Bu öğretiyi, hayatın zorunlulukları sebebiyle tam da kendimi yok sayacağım bir vakitte Nesrin Çaylı Hocamdan edindim. Elimi avucuna alıp, parmaklarımı beraber teker teker inceledikten sonra, “Baksana, her parmak izin birbirinden farklı ve bu izlerden sadece sende var! Sen, Feyza’sın!” demişti. Ömrümdeki en kıymetli şeyi keşfetmiş gibiydim; parmak izlerimi...

Dünyadaki eğitim sistemleri ne yazık ki insanî kodlarımızı yok saymakta. Hepimizi tekdüze bir çembere dâhil etmekte. Bu çemberde yitip giden mutsuz insanlarımızın sayıları çok! Konuyla ilgili olarak tecrübeli eğitimci Ken Robinson’un TED konuşmasına göz atalım istiyorum.

“Yeryüzündeki tüm eğitim sistemleri benzer bir hiyerarşiye sahiptir” diyor Bay Robinson, “En tepede matematik ve diller, sonra insanî bilimler ve en altta sanat… Gezegenimizde çocuklara her gün matematik öğrettiğimiz şekliyle dans öğreten bir eğitim sistemi yok. Neden?”.

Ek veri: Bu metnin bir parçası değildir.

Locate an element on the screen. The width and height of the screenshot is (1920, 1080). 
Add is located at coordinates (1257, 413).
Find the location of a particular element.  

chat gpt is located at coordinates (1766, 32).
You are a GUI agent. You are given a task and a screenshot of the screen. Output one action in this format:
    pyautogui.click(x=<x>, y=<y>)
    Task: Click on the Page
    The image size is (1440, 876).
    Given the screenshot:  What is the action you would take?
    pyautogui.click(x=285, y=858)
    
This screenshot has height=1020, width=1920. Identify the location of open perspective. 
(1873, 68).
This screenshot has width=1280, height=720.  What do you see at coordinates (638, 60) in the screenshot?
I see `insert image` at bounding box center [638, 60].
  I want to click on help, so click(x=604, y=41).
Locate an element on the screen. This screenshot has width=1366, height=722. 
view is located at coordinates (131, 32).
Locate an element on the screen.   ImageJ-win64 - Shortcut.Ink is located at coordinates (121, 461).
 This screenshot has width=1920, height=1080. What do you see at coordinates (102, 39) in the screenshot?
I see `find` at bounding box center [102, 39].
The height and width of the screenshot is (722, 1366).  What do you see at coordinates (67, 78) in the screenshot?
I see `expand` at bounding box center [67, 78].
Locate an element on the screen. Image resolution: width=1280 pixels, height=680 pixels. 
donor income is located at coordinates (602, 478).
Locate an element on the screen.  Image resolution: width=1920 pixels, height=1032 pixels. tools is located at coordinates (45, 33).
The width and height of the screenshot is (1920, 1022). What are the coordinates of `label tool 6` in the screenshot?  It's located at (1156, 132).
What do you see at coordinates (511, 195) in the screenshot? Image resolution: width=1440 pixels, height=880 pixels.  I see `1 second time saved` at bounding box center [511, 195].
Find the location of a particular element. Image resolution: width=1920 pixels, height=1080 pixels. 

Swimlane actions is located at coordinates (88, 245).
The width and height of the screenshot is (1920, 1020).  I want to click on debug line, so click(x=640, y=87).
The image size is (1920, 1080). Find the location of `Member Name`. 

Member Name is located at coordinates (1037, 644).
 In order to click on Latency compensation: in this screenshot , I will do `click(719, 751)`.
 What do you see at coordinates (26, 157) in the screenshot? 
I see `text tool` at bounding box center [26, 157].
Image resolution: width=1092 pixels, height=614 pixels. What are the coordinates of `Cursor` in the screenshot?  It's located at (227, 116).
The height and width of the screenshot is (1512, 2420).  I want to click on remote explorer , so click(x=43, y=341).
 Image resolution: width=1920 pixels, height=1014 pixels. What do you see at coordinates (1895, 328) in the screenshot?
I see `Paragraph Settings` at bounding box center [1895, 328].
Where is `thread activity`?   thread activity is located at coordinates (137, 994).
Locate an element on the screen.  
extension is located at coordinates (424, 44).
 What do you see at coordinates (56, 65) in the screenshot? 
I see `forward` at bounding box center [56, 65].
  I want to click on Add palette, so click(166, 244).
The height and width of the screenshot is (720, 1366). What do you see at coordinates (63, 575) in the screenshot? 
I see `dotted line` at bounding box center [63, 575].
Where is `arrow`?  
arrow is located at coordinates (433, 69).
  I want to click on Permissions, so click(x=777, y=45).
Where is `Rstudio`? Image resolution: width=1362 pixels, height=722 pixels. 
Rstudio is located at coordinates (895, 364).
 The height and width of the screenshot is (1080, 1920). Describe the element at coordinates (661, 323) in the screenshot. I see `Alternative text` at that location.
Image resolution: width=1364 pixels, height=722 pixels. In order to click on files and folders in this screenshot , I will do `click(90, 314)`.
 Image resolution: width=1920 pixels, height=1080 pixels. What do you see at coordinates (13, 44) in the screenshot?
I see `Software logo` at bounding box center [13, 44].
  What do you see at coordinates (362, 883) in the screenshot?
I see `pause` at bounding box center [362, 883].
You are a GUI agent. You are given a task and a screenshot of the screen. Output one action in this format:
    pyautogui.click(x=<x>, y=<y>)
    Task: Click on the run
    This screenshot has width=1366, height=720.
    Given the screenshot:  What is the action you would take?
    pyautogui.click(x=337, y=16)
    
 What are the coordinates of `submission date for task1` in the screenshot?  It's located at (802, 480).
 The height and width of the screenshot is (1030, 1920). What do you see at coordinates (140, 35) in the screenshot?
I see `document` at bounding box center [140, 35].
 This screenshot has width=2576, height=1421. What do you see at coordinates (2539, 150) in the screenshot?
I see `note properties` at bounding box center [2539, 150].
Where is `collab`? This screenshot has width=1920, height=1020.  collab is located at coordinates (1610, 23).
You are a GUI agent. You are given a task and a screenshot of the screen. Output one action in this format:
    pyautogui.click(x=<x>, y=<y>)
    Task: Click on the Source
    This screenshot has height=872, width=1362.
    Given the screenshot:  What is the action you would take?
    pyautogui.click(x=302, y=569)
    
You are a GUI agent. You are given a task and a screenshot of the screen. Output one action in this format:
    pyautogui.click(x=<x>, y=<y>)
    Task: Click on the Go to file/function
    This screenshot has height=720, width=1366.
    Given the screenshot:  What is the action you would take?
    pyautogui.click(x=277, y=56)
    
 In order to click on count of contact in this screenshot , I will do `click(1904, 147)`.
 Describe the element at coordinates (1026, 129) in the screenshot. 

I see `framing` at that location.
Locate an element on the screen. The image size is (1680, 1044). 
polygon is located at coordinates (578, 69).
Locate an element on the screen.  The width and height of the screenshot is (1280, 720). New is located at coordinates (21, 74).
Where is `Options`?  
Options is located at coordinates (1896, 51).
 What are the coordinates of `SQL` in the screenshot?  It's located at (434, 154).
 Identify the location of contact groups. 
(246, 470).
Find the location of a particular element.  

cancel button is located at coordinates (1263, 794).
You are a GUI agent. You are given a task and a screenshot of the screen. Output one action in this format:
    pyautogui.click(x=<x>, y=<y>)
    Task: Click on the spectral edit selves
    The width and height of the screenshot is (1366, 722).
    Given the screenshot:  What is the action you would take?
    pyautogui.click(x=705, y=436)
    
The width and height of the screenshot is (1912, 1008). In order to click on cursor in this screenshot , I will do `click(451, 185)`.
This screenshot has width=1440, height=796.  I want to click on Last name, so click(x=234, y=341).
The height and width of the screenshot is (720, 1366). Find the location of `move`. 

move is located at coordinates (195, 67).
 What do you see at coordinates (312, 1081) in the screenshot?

Sahiden, niçin hepimiz doktor, mühendis, mimar, avukat, öğretmen olduk? Niçin müfredatımızda resim dersleri tek saat oldu ve matematik öğretmenlerimiz eksik konularında müzik/resim/beden eğitimi gibi derslerimizi aldılar?

Çocuktuk, çokça enerji ve renge sahiptik. Neden dans etmedik, şarkı söylemedik bir dersi öğrenir gibi? Hatırlıyorum da, biraz komik ama müzik dersinden 5 üzerinden 3 almıştım flüt çalamadığım için. Keman çalsaydım o zaman veya piyano? Ya da bir şarkı söyleseydim?

(Not: Neyse ki matematikten 3 almamıştım. Ailem müzik dersinden 3 almamdan çok da rahatsız olmamıştı. Ama ben o gece ağlamıştım.)

Neden hep can yakan kalıplarımız var? Neden sevdiğimiz alanlara yönelemiyoruz? Neden sevdiğimiz alanlarda işsiz kalır, sıkıntı çekeriz?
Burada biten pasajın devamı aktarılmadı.